The Zika causes either asymptomatic infection or just a fever similar to dengue, which does not carry the risk of worrisome, though rare and immediate complications like  bleeding and shock. Deaths have not been known to occur due to this infection. One would not have been unduly concerned about this infection, had the 2015 epidemic in Brazil (which was due to a variant of the Asian lineage of the virus) not been associated with a risk of birth defects.

These included microcephaly (a small-sized head, with the risk of a poorly developed brain) in babies born to women infected during pregnancy. The virus was known to circulate in Asia and Africa since the 1960s, but no outbreaks or complications were reported earlier. Rare neurological complications were also seen in the Brazilian epidemic in adults and older children for the first time.

For the diagnosis of suspected cases of Zika, the viral RNA is detectable in the blood by real-time PCR only during the first week of illness or so, after which anti-Zika antibodies appear and the virus is mopped up, becoming undetectable. However, reliable antibody detection tests are not commercially available for the detection of Zika antibodies at a later stage of the infection.

In Jaipur, the diagnosis of Zika was first made at the virology laboratory of the SMS Medical College and then confirmed by NIV, Pune. Numbers escalated quickly after the index case and spiraled up to more than 150 cases. Interventions against mosquito breeding had to be implemented on a war footing, along with active surveillance and testing of all pregnant women, as well as fever cases and their contacts for Zika. Through these measures, it was possible to keep the infection more or less confined to a single specific locality in Jaipur, and to eventually control the outbreak. No cases of microcephaly or congenital Zika syndrome have been reported until now.

The NIV has reported by sequencing the genome of the Indian virus that, though it belongs to the Asian lineage (as in Brazil), it does not carry some of the signature sequences which were associated with microcephaly. However, the risk can’t be completely ruled out yet and the infected pregnant women in Jaipur will need to be closely monitored through their pregnancy and their babies examined and tested.

Zika infection is spread by a familiar enemy, the female Aedes mosquito, which can also transmit Dengue and Chikungunya when it bites humans for its blood meal, depending on which virus it may be infected with.
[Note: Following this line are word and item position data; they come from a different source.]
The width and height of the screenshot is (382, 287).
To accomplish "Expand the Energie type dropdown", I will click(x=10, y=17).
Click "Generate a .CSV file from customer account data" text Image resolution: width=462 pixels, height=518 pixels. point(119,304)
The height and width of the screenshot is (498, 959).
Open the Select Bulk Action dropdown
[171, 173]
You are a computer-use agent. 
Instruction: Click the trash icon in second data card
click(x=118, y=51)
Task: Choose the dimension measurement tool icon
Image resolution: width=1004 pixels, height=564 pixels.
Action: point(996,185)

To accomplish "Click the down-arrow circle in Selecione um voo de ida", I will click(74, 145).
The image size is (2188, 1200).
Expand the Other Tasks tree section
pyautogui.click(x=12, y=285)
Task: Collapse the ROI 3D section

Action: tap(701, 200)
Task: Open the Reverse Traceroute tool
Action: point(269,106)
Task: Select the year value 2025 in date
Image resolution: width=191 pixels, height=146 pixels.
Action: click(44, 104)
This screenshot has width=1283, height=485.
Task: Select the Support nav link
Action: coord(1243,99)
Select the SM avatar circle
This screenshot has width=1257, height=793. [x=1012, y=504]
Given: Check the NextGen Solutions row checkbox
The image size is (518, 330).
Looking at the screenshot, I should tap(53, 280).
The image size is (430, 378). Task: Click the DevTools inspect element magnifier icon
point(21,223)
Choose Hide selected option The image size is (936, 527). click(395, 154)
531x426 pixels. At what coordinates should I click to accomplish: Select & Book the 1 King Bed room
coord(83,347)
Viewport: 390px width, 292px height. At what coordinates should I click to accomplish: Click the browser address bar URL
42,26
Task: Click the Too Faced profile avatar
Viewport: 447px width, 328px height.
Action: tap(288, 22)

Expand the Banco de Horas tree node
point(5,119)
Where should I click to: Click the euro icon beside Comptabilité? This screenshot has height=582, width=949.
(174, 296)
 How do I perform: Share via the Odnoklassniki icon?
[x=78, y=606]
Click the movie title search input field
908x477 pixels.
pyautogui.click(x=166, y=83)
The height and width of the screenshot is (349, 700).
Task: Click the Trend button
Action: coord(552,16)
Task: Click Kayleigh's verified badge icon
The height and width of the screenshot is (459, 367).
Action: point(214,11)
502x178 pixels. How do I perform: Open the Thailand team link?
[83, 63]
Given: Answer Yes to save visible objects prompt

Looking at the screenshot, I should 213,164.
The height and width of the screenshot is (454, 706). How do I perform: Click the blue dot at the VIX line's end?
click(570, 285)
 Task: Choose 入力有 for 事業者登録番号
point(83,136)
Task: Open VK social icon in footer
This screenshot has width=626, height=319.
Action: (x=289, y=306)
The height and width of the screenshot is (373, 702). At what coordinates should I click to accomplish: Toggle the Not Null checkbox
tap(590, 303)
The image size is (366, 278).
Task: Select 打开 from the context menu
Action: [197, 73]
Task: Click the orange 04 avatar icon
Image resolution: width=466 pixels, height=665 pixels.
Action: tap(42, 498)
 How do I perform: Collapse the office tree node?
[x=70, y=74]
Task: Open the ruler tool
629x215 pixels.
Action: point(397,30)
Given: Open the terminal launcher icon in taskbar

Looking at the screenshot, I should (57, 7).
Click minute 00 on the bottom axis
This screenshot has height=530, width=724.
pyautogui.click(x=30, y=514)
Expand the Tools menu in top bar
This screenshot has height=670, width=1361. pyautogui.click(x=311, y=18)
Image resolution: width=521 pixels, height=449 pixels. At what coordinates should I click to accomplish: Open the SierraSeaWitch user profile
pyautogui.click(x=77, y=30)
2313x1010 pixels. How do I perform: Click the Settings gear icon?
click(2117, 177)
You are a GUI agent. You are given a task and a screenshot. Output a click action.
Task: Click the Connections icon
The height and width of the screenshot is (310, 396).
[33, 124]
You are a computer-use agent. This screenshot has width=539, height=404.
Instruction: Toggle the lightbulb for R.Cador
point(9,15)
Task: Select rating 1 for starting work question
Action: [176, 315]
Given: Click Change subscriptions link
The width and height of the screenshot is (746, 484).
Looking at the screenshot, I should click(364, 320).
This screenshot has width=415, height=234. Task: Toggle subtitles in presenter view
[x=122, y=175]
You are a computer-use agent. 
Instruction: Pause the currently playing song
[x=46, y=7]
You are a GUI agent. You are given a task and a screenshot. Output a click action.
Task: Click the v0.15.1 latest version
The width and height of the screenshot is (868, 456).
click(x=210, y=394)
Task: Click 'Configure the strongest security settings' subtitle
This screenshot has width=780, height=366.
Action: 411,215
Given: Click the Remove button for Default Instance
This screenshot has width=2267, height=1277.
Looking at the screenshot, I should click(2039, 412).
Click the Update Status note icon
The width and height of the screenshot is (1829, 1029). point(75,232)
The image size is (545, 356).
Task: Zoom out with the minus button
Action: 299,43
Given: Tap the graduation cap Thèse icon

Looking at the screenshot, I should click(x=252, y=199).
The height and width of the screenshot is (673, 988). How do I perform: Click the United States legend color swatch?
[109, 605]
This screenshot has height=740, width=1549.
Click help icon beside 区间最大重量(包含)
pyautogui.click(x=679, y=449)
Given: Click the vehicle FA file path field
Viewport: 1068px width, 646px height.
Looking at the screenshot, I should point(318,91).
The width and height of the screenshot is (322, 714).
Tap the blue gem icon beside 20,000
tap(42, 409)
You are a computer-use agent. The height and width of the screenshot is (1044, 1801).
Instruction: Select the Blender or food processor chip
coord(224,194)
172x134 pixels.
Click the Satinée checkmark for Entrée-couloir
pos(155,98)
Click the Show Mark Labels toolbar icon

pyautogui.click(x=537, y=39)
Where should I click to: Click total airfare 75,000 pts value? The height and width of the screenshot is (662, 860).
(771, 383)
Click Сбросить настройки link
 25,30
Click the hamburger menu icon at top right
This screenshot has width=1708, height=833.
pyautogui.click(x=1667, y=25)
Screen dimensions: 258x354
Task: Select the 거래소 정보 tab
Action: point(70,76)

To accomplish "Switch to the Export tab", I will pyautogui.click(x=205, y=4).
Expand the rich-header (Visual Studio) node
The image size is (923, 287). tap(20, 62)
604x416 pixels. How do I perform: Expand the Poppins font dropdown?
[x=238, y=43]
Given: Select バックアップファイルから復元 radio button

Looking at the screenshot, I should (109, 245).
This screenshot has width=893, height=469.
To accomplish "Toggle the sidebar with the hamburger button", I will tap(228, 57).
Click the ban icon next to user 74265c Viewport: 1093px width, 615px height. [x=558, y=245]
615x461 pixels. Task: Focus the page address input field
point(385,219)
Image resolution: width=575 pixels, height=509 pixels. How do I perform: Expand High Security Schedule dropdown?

The breeding (and transmission) season is during the monsoon in North India, but may persist throughout the year in South India. The habits of this mosquito are familiar to most. It usually bites during the day, particularly at dusk and dawn (but that does not mean it cannot bite at night). It breeds in relatively clean water and a collection of a teaspoon or two of water is enough to allow eggs to be laid and larvae to grow.

It is a primarily urban mosquito with a flying range of only a couple of hundred metres. This means it remains close to where it hatches and breeds, to spread infection in the vicinity of the breeding site. This breeding can only be controlled by the active involvement of the community, if we look for and remove all breeding sites in and around our homes and workplaces. As individuals, we can protect ourselves with mosquito repellents and by covering ourselves, day and night.

The timely detection of these two viral outbreaks in 2018, with the quick diagnosis of their cause, and the rapid, successful deployment of control measures, utilising a wide range of resources, has been most heartening. It highlights the rapidly maturing and efficient disease surveillance networks, which have been created in the country over the last decade, along with a well-oiled infectious outbreak control machinery,.

The Viral Research and Diagnostic Laboratory Network of the Department of Health Research, coordinated by the Indian Council of Medical Research and NIV, and the Integrated Disease Surveillance Programme led by the National Centre for Disease Control, have emerged as key players in the surveillance of viral and other diseases in India. Viruses are here to stay and will keep challenging us with potential and real threats, but India is doing its best by remaining in a continuous state of preparedness. This battle is always on.